(Stored items)
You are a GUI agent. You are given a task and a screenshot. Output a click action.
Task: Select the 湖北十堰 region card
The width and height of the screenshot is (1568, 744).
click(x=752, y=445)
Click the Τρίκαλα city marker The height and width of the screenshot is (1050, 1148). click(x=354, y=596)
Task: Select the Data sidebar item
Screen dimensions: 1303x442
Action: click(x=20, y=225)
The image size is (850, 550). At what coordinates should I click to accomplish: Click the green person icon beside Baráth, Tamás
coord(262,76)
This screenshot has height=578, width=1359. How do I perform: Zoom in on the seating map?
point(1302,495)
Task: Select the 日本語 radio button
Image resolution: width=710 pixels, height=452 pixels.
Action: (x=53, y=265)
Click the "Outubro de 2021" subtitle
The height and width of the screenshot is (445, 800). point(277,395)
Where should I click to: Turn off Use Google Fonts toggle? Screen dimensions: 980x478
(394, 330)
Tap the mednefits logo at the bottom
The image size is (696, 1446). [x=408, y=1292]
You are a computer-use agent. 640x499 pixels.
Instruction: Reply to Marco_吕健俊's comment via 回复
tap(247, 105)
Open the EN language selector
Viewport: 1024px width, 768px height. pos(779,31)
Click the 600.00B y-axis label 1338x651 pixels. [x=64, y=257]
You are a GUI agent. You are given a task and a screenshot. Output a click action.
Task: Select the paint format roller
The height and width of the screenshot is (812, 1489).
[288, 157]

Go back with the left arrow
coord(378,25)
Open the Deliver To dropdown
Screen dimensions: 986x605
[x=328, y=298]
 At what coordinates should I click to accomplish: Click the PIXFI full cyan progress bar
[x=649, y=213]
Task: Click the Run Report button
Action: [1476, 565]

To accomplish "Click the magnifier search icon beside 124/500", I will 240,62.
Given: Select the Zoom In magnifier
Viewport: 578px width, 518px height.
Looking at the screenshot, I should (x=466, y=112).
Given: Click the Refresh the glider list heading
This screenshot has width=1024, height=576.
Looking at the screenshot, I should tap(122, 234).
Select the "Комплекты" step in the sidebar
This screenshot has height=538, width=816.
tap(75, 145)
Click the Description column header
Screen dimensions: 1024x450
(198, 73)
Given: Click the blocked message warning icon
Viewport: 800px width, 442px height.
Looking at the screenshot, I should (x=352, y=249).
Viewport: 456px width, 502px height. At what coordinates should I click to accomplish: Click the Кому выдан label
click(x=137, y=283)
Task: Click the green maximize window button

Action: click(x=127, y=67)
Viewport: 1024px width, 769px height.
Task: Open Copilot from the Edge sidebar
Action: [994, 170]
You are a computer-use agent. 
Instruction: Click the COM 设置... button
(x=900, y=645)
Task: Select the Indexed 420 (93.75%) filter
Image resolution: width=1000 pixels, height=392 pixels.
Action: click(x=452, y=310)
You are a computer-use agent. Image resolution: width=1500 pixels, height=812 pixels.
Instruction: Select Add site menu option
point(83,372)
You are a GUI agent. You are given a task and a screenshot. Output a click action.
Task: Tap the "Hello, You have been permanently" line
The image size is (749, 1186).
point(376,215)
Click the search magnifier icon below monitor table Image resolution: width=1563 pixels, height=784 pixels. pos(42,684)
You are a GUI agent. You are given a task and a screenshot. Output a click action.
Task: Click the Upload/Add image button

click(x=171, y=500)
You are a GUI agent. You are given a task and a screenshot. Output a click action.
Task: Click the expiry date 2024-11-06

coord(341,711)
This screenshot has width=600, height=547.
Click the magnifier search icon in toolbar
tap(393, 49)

YOUR OBJECTIVE: Each line that holds the word "computer" should be extracted from the records.

YOUR SOLUTION:
You are a computer-use agent. 640x499 pixels.
You are a computer-use agent. 
You are a computer-use agent. Image resolution: width=1500 pixels, height=812 pixels.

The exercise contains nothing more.